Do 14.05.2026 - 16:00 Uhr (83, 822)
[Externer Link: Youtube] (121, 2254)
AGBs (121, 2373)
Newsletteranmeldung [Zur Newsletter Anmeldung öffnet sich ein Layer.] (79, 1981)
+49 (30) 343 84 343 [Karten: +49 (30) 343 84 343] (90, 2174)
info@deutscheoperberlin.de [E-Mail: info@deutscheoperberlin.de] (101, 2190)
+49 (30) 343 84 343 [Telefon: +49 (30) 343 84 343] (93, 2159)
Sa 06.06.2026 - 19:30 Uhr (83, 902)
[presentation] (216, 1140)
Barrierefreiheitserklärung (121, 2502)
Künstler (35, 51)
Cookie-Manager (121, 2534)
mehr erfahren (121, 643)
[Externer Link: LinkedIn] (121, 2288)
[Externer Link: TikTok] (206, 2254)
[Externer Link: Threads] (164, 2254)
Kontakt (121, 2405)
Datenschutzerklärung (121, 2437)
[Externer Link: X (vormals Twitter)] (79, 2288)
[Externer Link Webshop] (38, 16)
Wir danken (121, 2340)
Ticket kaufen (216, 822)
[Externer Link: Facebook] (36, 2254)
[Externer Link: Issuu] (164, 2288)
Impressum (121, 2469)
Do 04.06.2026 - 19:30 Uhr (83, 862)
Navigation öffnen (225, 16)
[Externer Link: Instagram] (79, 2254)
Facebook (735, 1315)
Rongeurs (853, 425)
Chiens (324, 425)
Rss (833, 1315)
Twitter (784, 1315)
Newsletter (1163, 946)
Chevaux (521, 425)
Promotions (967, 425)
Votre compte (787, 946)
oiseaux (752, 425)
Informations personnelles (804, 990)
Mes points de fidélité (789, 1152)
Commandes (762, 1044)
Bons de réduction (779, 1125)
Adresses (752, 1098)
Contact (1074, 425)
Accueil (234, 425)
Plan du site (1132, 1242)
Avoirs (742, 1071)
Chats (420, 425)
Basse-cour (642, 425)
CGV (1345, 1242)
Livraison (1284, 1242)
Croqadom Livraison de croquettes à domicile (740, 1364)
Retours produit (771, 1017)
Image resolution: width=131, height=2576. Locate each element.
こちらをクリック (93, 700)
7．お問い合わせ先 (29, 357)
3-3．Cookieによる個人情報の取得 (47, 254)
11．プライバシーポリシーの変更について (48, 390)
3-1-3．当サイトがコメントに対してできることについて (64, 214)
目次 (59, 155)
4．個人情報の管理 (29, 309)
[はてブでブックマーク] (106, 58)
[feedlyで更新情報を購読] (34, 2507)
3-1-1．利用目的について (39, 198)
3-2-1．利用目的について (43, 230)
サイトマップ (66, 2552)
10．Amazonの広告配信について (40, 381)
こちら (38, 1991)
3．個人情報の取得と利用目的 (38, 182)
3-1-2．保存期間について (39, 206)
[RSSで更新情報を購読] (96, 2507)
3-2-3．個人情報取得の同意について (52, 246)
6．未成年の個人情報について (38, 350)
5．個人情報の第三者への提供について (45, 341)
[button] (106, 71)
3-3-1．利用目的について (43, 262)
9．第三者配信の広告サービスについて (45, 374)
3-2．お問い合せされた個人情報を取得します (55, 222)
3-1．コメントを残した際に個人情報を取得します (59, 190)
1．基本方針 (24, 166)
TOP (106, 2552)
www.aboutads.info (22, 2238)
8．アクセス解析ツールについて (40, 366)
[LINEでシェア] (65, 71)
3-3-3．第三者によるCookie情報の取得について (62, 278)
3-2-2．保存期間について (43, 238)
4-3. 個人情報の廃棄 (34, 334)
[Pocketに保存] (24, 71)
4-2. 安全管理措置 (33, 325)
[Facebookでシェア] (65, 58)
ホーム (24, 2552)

※

Written request: Please print all of the records above again, line for line with no changes and in the same order.

Written reply:
Do 14.05.2026 - 16:00 Uhr (83, 822)
[Externer Link: Youtube] (121, 2254)
AGBs (121, 2373)
Newsletteranmeldung [Zur Newsletter Anmeldung öffnet sich ein Layer.] (79, 1981)
+49 (30) 343 84 343 [Karten: +49 (30) 343 84 343] (90, 2174)
info@deutscheoperberlin.de [E-Mail: info@deutscheoperberlin.de] (101, 2190)
+49 (30) 343 84 343 [Telefon: +49 (30) 343 84 343] (93, 2159)
Sa 06.06.2026 - 19:30 Uhr (83, 902)
[presentation] (216, 1140)
Barrierefreiheitserklärung (121, 2502)
Künstler (35, 51)
Cookie-Manager (121, 2534)
mehr erfahren (121, 643)
[Externer Link: LinkedIn] (121, 2288)
[Externer Link: TikTok] (206, 2254)
[Externer Link: Threads] (164, 2254)
Kontakt (121, 2405)
Datenschutzerklärung (121, 2437)
[Externer Link: X (vormals Twitter)] (79, 2288)
[Externer Link Webshop] (38, 16)
Wir danken (121, 2340)
Ticket kaufen (216, 822)
[Externer Link: Facebook] (36, 2254)
[Externer Link: Issuu] (164, 2288)
Impressum (121, 2469)
Do 04.06.2026 - 19:30 Uhr (83, 862)
Navigation öffnen (225, 16)
[Externer Link: Instagram] (79, 2254)
Facebook (735, 1315)
Rongeurs (853, 425)
Chiens (324, 425)
Rss (833, 1315)
Twitter (784, 1315)
Newsletter (1163, 946)
Chevaux (521, 425)
Promotions (967, 425)
Votre compte (787, 946)
oiseaux (752, 425)
Informations personnelles (804, 990)
Mes points de fidélité (789, 1152)
Commandes (762, 1044)
Bons de réduction (779, 1125)
Adresses (752, 1098)
Contact (1074, 425)
Accueil (234, 425)
Plan du site (1132, 1242)
Avoirs (742, 1071)
Chats (420, 425)
Basse-cour (642, 425)
CGV (1345, 1242)
Livraison (1284, 1242)
Croqadom Livraison de croquettes à domicile (740, 1364)
Retours produit (771, 1017)
Image resolution: width=131, height=2576. Locate each element.
こちらをクリック (93, 700)
7．お問い合わせ先 (29, 357)
3-3．Cookieによる個人情報の取得 (47, 254)
11．プライバシーポリシーの変更について (48, 390)
3-1-3．当サイトがコメントに対してできることについて (64, 214)
目次 (59, 155)
4．個人情報の管理 (29, 309)
[はてブでブックマーク] (106, 58)
[feedlyで更新情報を購読] (34, 2507)
3-1-1．利用目的について (39, 198)
3-2-1．利用目的について (43, 230)
サイトマップ (66, 2552)
10．Amazonの広告配信について (40, 381)
こちら (38, 1991)
3．個人情報の取得と利用目的 (38, 182)
3-1-2．保存期間について (39, 206)
[RSSで更新情報を購読] (96, 2507)
3-2-3．個人情報取得の同意について (52, 246)
6．未成年の個人情報について (38, 350)
5．個人情報の第三者への提供について (45, 341)
[button] (106, 71)
3-3-1．利用目的について (43, 262)
9．第三者配信の広告サービスについて (45, 374)
3-2．お問い合せされた個人情報を取得します (55, 222)
3-1．コメントを残した際に個人情報を取得します (59, 190)
1．基本方針 (24, 166)
TOP (106, 2552)
www.aboutads.info (22, 2238)
8．アクセス解析ツールについて (40, 366)
[LINEでシェア] (65, 71)
3-3-3．第三者によるCookie情報の取得について (62, 278)
3-2-2．保存期間について (43, 238)
4-3. 個人情報の廃棄 (34, 334)
[Pocketに保存] (24, 71)
4-2. 安全管理措置 (33, 325)
[Facebookでシェア] (65, 58)
ホーム (24, 2552)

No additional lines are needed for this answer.